Утром он вновь не ел, не был весел, отказался принять гостей. Александр Никифорович уже съехал в гостиницу, но от этого стало лишь хуже. Страх неизвестности поглотил бедного городничего.
Пошел слух, мол, ревизор так напугал Михаила Павловича, что тот не есть, не пьет, не спит, а ждет чего-то или кого-то. Некоторые уверяли, что открыли страшную тайну – Наполеон жив и где-то здесь собирает армию, кто-то говорил, что едет Его Величество, но все были только слухи, а причины никто не знал.
Три дни не ел губернатор, четыре, пять. Он похудел, принял синеватый оттенок, под глазами были фиолетовые мешки, а взгляд отсутствовал. Казалось, мертвый ожил. Тринадцатого сентября слуги, уставшие от бессонницы, и дремавшие всю ночь, увидели на кровати бледное, остывшее, с тем взглядом полного ужаса тело. Губернатор умер. С тех пор вокруг Александра Никифоровича закрутились истории мистики, и все странное ассоциировали с ним.
Вскоре в городок NN въехала новая, небогатая, но не хуже чиновничьей карета. Тройка была не породистая, но бежала быстро, элегантно, ловко. Ямщик был в старой, но не порванной шинели, он был выбрит, вымыт. Небогатое убранство заинтересовало даже местных помещиц, что столь привередливы и высокомерны бывают порой, что скрывают свой интерес за иностранным тульским шарфом.
Из кареты вышло четверо мужчин. Все были в старых вымытых ни раз самолично куском мыла шинелях. Один был в военной фуражке лет двадцати семи. Все несли тяжелые сумки. Остальные трое были старше первого лет на тридцать.
Из кареты вышло четверо мужчин. Все были в старых вымытых ни раз самолично куском мыла шинелях. Один был в военной фуражке лет тридцати семи. Все несли тяжелые сумки. Остальные трое были старше первого лет на двадцать. Они были выбриты, кроме казака, намылены, прямы и уверенны.

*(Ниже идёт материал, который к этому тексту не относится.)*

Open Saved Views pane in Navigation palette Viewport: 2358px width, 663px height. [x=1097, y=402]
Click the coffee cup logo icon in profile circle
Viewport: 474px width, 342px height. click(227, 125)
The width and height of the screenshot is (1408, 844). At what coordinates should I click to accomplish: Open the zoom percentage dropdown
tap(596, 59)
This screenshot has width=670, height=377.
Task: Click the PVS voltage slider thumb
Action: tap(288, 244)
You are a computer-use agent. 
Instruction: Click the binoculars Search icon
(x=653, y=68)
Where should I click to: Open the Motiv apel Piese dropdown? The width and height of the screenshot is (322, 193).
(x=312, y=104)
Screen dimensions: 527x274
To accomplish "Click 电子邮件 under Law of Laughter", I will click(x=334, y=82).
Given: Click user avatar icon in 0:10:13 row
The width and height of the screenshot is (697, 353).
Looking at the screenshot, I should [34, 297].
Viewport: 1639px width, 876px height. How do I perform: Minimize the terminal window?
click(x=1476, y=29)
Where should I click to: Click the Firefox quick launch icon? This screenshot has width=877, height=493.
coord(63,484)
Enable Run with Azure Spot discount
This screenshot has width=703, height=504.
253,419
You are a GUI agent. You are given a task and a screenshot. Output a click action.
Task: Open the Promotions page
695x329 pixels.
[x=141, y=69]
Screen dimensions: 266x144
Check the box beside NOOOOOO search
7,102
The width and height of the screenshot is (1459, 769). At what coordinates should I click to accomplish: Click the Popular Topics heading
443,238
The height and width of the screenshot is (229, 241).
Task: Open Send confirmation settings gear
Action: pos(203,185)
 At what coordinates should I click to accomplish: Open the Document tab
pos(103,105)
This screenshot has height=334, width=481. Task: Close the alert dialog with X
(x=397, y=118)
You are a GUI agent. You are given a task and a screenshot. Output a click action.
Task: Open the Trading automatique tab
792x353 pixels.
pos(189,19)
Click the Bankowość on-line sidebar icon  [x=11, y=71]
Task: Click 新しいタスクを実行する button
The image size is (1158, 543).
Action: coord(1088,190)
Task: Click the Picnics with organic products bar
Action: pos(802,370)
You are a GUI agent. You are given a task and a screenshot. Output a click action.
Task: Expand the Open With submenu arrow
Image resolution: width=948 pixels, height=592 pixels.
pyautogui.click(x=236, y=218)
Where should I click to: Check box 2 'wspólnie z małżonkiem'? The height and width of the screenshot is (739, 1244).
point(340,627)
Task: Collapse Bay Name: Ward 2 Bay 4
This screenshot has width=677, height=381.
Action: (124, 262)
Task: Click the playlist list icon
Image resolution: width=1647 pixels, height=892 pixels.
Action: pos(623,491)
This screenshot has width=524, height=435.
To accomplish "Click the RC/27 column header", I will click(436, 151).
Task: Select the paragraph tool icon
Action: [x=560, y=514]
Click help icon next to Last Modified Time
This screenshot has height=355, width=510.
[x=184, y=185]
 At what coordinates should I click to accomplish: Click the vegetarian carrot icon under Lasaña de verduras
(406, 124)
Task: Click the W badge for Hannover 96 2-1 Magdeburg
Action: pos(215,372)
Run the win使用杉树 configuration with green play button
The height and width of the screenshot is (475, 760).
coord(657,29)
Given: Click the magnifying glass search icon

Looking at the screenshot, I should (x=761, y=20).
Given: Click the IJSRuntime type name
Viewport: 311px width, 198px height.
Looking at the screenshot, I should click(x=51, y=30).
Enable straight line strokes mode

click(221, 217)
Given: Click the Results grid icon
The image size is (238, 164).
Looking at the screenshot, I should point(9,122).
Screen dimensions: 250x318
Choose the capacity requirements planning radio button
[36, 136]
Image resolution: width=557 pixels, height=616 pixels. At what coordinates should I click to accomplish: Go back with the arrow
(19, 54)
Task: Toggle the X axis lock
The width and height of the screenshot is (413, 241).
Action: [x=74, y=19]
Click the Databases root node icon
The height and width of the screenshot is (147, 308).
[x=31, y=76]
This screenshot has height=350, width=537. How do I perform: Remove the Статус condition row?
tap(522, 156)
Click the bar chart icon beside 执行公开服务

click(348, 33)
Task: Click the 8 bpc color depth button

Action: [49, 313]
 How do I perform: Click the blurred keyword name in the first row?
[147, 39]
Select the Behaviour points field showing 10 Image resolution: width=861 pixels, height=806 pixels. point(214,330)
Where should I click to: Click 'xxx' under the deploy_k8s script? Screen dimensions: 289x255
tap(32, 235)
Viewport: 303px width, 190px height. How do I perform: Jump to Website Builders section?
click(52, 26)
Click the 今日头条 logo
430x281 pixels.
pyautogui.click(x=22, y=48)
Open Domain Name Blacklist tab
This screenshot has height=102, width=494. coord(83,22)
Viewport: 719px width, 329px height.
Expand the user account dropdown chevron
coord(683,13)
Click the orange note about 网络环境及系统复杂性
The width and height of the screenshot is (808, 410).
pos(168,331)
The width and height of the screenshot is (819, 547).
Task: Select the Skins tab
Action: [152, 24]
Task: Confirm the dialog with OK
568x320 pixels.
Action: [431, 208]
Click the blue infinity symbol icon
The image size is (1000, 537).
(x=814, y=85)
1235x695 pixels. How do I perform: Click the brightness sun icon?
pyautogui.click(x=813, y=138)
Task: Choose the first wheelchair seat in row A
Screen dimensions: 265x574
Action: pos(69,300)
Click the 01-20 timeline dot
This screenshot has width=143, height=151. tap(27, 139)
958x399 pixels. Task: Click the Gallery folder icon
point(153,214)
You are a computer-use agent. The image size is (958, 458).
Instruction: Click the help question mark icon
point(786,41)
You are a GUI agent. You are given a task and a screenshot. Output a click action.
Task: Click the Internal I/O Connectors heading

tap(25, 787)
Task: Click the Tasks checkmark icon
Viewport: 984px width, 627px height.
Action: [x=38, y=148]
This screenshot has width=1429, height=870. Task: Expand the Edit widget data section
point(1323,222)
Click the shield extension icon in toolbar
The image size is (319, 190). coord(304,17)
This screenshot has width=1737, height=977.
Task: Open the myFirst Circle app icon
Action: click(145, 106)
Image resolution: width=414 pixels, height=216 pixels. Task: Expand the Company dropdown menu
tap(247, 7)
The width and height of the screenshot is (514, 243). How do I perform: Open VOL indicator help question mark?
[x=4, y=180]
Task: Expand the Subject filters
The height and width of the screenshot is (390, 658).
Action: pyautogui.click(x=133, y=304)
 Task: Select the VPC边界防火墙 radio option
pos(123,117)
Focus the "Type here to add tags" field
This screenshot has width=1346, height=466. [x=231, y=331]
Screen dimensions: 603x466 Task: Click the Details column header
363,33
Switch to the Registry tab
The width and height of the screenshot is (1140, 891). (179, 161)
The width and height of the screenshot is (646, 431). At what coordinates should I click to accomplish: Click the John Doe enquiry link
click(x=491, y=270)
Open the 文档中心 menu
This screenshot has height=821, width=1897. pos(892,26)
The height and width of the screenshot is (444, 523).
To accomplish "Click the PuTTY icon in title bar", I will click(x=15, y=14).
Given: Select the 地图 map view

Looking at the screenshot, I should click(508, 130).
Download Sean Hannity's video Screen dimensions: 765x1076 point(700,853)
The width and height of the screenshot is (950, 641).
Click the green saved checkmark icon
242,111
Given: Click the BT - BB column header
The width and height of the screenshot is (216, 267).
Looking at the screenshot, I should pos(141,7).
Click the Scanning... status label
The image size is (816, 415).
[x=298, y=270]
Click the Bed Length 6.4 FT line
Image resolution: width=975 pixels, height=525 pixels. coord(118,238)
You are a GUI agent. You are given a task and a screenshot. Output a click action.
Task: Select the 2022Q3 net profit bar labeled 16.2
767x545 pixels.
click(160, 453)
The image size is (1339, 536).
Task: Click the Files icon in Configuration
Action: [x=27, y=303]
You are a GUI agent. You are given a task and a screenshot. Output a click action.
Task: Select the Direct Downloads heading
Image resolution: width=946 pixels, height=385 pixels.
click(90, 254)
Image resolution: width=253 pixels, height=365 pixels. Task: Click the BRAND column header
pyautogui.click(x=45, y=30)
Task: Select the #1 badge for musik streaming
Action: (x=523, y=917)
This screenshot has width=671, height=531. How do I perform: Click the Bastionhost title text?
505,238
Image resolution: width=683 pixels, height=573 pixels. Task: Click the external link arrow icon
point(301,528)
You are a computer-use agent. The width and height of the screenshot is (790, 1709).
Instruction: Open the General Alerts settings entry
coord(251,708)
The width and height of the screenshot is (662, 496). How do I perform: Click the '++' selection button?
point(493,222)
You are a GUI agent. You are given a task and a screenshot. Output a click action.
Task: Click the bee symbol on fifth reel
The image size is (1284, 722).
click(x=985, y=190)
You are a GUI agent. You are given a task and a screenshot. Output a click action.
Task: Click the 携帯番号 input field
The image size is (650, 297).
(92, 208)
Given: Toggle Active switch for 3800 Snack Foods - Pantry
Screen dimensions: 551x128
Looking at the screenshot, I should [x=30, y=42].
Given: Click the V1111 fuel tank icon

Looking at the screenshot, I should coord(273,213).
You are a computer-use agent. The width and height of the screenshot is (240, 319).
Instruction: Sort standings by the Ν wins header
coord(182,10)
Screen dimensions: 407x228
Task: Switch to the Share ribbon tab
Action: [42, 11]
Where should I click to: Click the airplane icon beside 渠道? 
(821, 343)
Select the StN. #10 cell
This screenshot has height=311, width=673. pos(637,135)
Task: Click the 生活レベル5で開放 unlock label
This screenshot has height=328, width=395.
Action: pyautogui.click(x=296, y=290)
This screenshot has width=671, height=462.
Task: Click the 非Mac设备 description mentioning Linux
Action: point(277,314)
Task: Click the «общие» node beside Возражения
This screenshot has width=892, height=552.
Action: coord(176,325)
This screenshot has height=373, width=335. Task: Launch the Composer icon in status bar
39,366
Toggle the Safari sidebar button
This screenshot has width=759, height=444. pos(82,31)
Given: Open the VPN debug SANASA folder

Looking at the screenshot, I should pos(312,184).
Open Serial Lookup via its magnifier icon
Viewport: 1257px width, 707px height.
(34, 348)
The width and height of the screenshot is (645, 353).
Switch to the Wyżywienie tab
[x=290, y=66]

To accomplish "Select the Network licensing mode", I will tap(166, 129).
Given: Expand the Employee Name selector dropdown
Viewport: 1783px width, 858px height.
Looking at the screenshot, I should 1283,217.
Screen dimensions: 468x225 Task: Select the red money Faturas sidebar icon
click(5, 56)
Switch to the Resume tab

– Где городовая изба? – спросил молодой человек у одного из мужиков, рассматривающего карету, так отличную от всех проезжих.
– Избы не знаю, брат, нет избы. Ежели спрашиваешь, где городничий, так нет его, убили.
– Кто убил?
– Знамо кто, ревизор и убил.
– Какой ревизор?
– А который в гостинице сидит, странный такой, старый, говорят, Наполеон он.
– Лжешь, его нет давно, столько лет прошло, или по-твоему он вечно живет? – вмешался другой мужик.
– А полиция что? – спросил молодой человек.
– Да что полиция. Вам полиция нужна или Максим Анатолич?
– А кто таков?
– Глава полиции.
– Где же он?
– Известно, во дворце борется.
– С кем?
– С другими борющимися.
– А что за дворец?
– Городничий, они все там сейчас дела важные решают.
– Где же он?
– Серафим, Серафим, – крикнул мужик. Прибежал босой мальчик лет девяти, в рваной рубашонке и штанишках, грязный, растрепанный, – проводи господина во дворец.
– Пойдемте, дяденька, – и четверо мужчин отправились за чертенком.